The Dalai Lama has come to town and it seems everybody, from the president and prime minister to college students and housewives in this still-staunchly Roman Catholic country, want to meet and hear Tibet's exiled spiritual leader.
Of course, the charismatic septuagenarian can bring out the crowds in many countries and counts among his worldwide fans heads of state and Hollywood stars. But he has struck a special chord in Poland, where some see in his decades-old campaign for Tibetan self-determination echoes of their own struggle against an atheistic communist government back in the 1980s.
Not by accident, the Buddhist leader kicked off his six-day tour of Poland in Gdansk at a party for another modern icon - Lech Walesa, leader of the pro-democracy Solidarity trade union which helped topple communist rule in Poland in 1989, the year the Dalai Lama won the Nobel Peace Prize.

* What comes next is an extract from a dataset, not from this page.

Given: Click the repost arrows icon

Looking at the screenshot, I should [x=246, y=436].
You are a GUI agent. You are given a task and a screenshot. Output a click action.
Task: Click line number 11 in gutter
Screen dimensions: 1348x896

Although other Nobel laureates and European statesmen such as French President Nicolas Sarkozy were also in Gdansk for the celebrations marking the 25th anniversary of Walesa winning the Nobel Prize, the loudest applause was reserved for the Dalai Lama. Newspapers carried pictures of him and his old friend Walesa hugging and laughing together.
The Dalai Lama, who fled to exile in India in 1959 after a failed uprising against Beijing's rule, told Poles how much he had been inspired by the example of Solidarity, a movement rooted in religious - Catholic - faith and like him opposed to the use of violence.

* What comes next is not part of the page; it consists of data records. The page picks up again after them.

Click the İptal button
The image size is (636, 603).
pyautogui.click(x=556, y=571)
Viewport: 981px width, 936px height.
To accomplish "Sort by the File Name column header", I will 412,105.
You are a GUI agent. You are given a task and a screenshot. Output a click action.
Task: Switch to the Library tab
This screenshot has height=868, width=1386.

The Poles returned the compliment by turning out in their thousands in Gdansk, Krakow, Wroclaw and Warsaw to hear the Dalai speak about Buddhist philosophy and about the Tibetan people's experience of Chinese communist rule.
"Our young people are eager to hear about moral values," said Marta Kudelska, a professor of Indian philosophy at Krakow University and one of the organisers of the Dalai's visit.
For Poles of older generations who remember communist oppression, she added, there is an instinctive empathy for the Dalai Lama and his cause.
"About a year ago, I got a call from the Chinese embassy (in Warsaw) complaining about our preparations for the visit. It was not pleasant, it reminded me of the days of martial law in Poland," she said, referring to the Soviet-backed communist regime's efforts to stifle democracy in the early 1980s."
"For people of my generation, this memory of the past, of communist times, helps us to better understand the Dalai Lama's way; I think his way is similar to that of ( India's pacifist leader) Mathatma Gandhi or of Lech Walesa and Solidarity here."
When I visited Tibet 20 years ago, I remember how monks, some of them just children, would furtively approach me in the Potala Palace - the Dalai Lama's former residence in the capital Lhasa - to ask, out of earshot of our Chinese tour guide, whether I had any pictures of His Holiness.
I did not - I had flown into Lhasa from the Chinese city of Chengdu - but an American couple on our tour discreetly dispensed pictures they had brought from neighbouring Nepal. The joy of the monks was a revelation to us all .
Fast-forward 20 years, and both China and Tibet have been transformed. China is far richer and more open today, though it is still not a democracy and continues to keeps tight control over Tibet. However, Beijing points to the numerous monasteries and monks and nuns there as evidence of religious freedom.
What else has changed in the past 20 years is that the Tibetan cause itself has become much more widely known through the Dalai Lama's high-profile globe-trotting.
In Poland, I caught up with the Dalai Lama in his hotel in Krakow where he told us - in his distinctive Indian-accented English - of his wish to reach out to ordinary Chinese people while also urging Western leaders to stand firm on human rights in their ongoing dialogue with economic powerhouse China .
Asked whether he ever expected to see Tibet again, he was characteristically philosophical, "I really feel like that. But if not, it does not much matter. We have a Tibetan proverb, your home is where you feel most happy."